**Task to complete:** From the first line of the listing below to the line with "Given: Check Make all boot settings permanent", print each line exactly, and nothing more. Leave out the pictures.

======== Data shown ========

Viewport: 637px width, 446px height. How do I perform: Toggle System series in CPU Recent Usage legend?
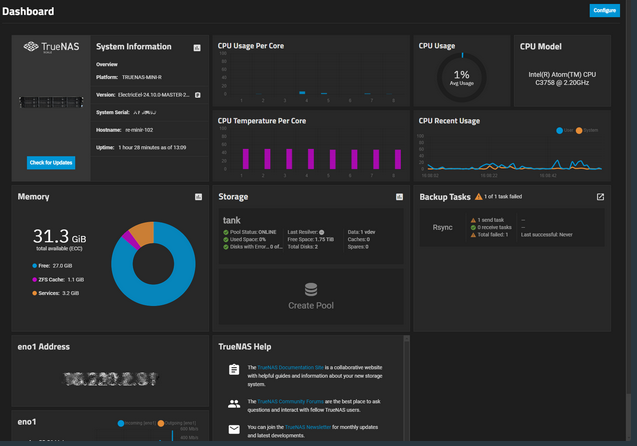(588, 130)
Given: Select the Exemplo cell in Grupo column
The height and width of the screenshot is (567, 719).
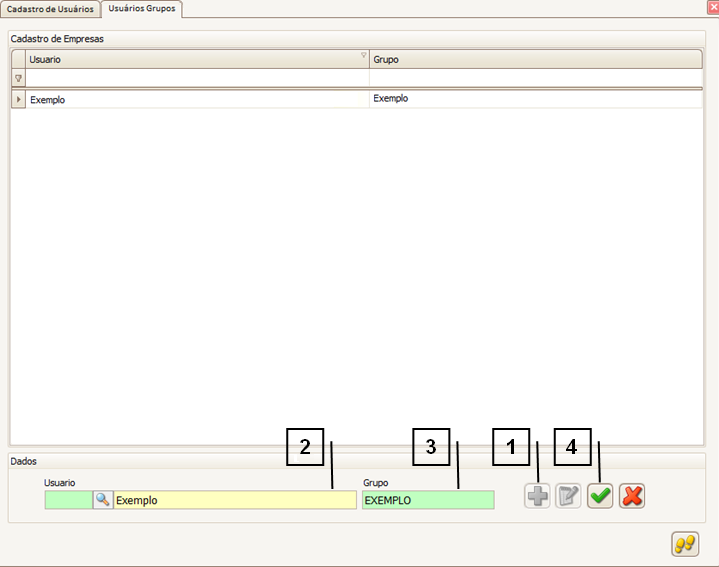Looking at the screenshot, I should click(x=530, y=99).
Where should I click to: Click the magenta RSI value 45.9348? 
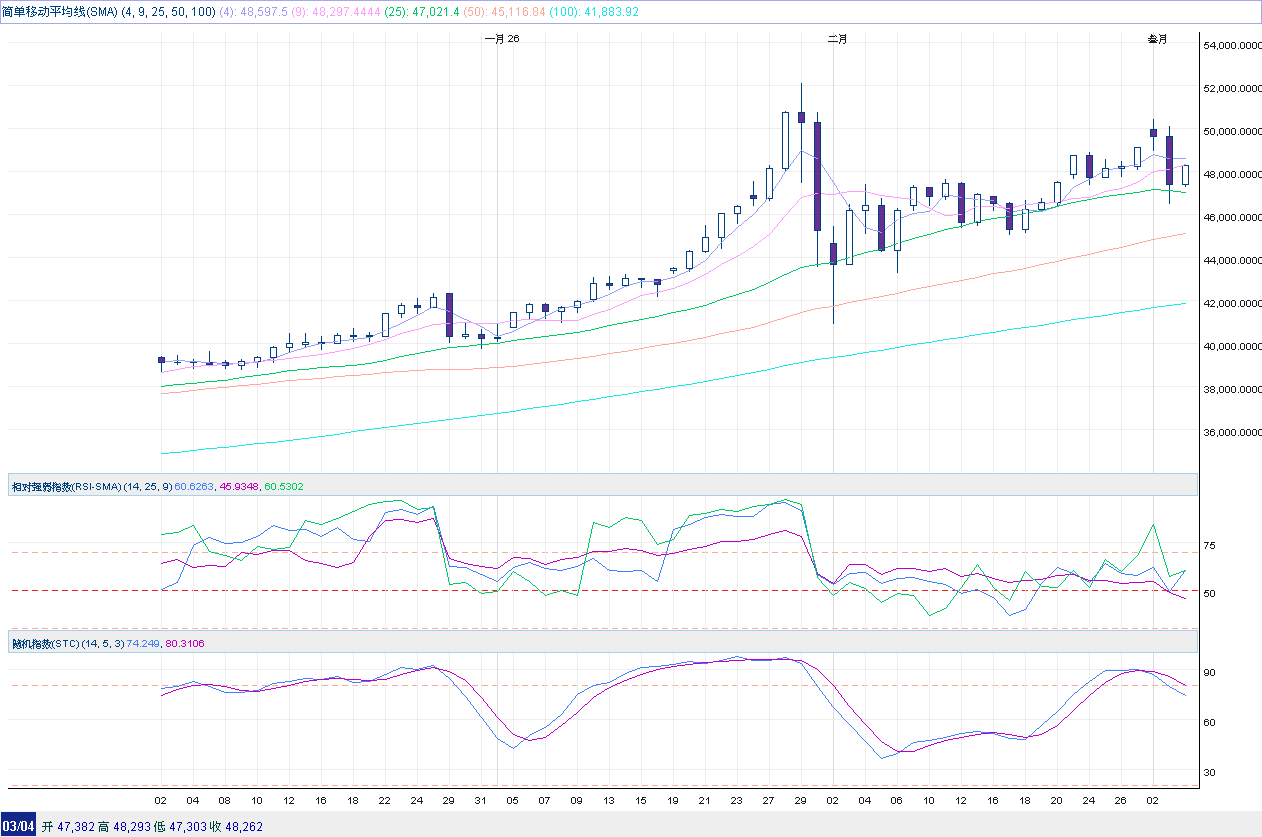pyautogui.click(x=239, y=486)
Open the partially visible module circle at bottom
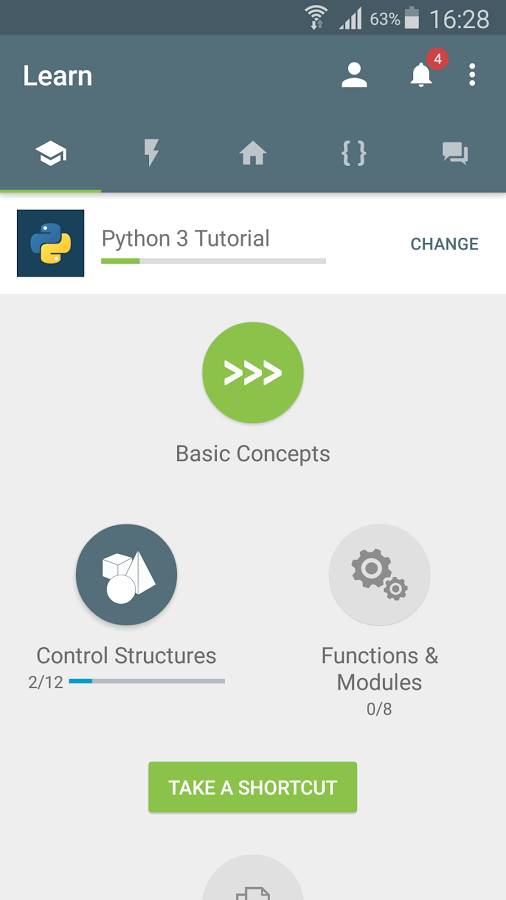 [253, 878]
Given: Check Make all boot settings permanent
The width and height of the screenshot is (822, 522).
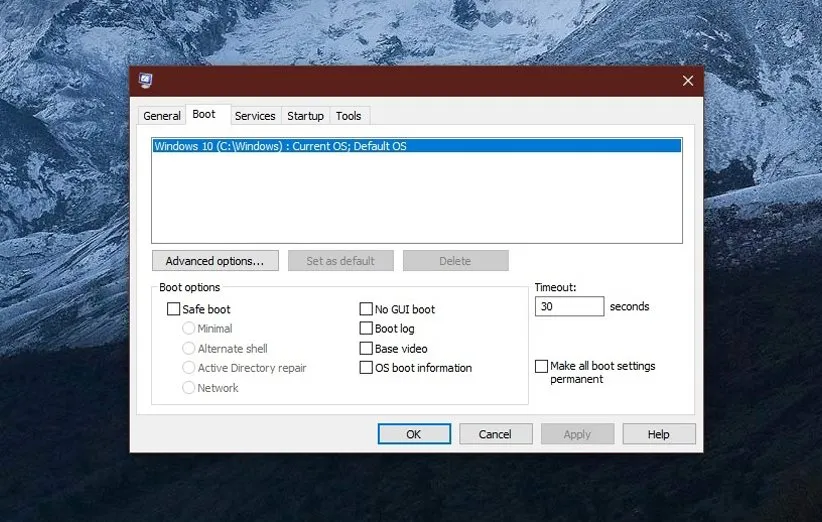Looking at the screenshot, I should pyautogui.click(x=542, y=367).
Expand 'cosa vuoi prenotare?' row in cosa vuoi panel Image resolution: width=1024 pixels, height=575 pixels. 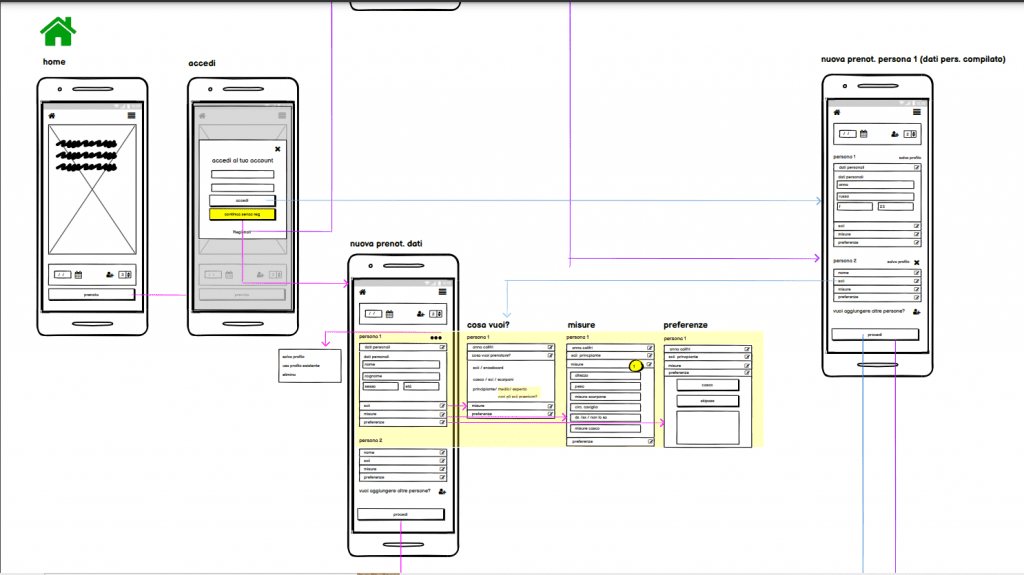[550, 355]
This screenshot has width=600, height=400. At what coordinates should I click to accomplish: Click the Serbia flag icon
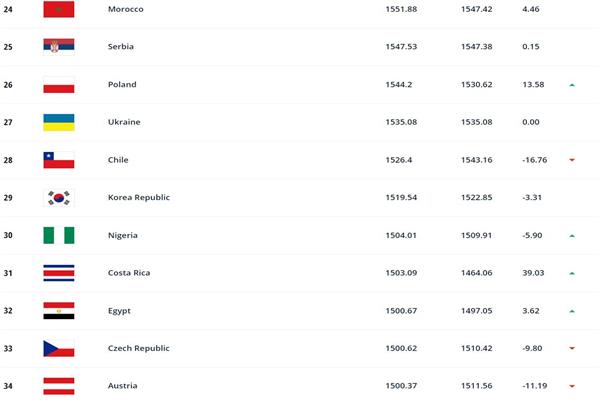coord(59,47)
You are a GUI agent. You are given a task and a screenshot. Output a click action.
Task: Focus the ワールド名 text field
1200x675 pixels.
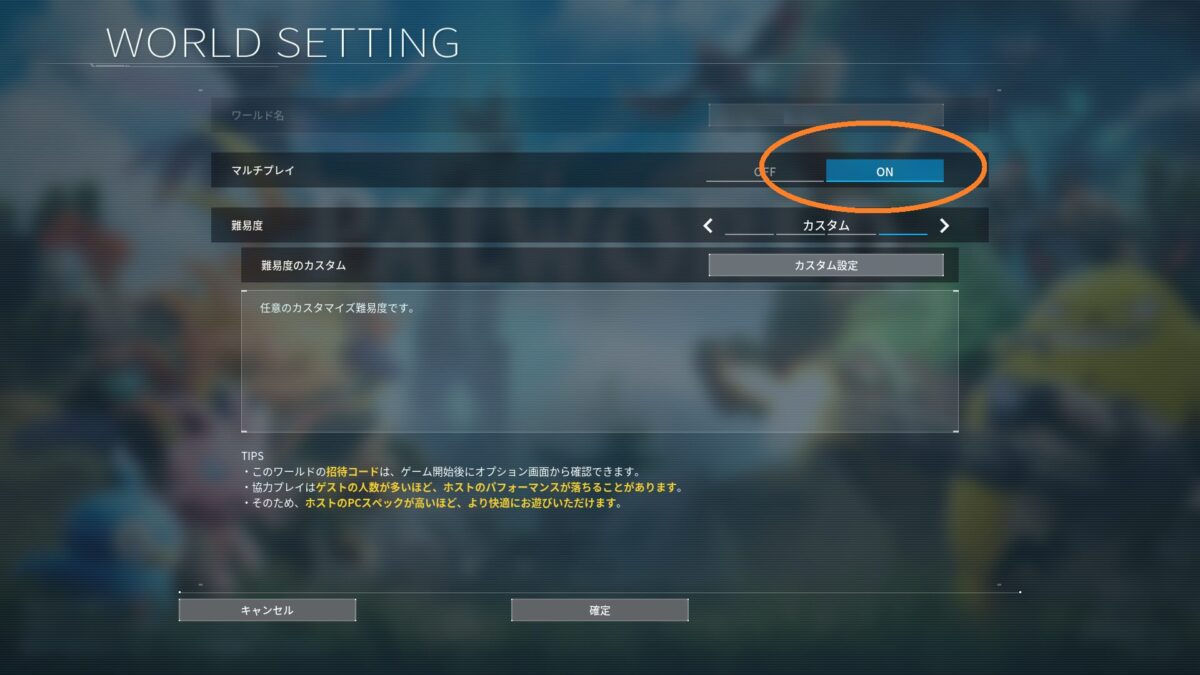pos(826,115)
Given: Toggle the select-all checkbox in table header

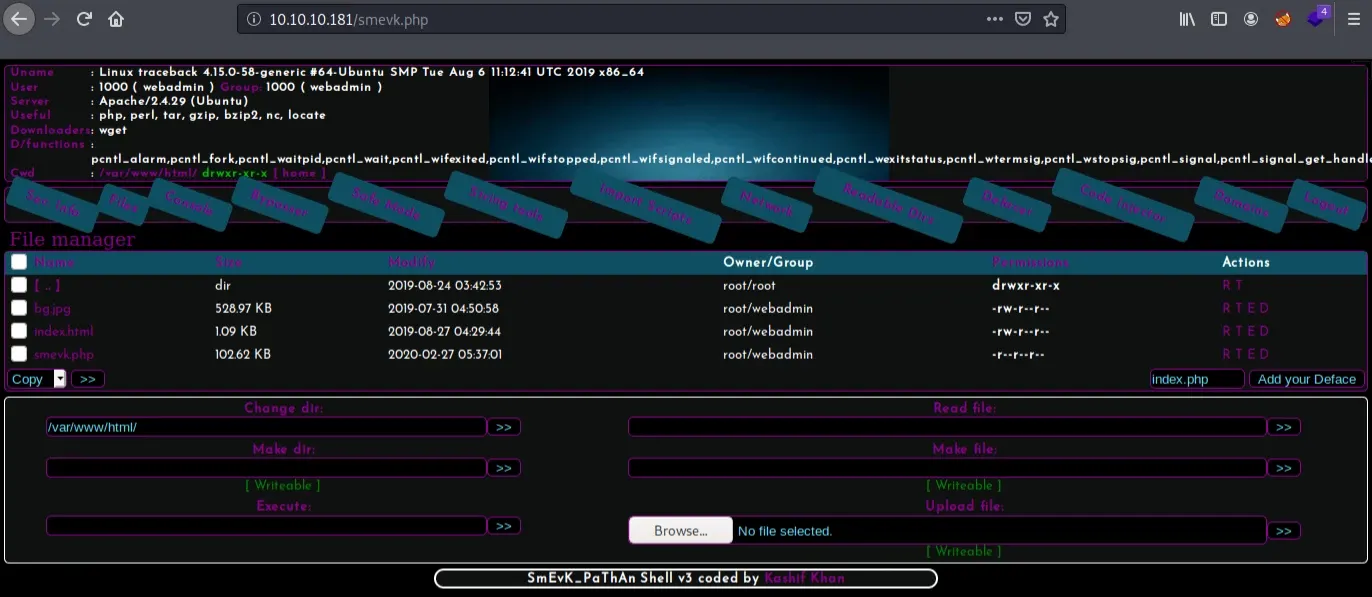Looking at the screenshot, I should point(19,262).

========

**Solution below:**
Viewport: 637px width, 446px height. How do I perform: Toggle System series in CPU Recent Usage legend?
(588, 130)
Given: Select the Exemplo cell in Grupo column
The height and width of the screenshot is (567, 719).
Looking at the screenshot, I should click(x=530, y=99).
Where should I click to: Click the magenta RSI value 45.9348? 
pyautogui.click(x=239, y=486)
Open the partially visible module circle at bottom
 [253, 878]
Given: Check Make all boot settings permanent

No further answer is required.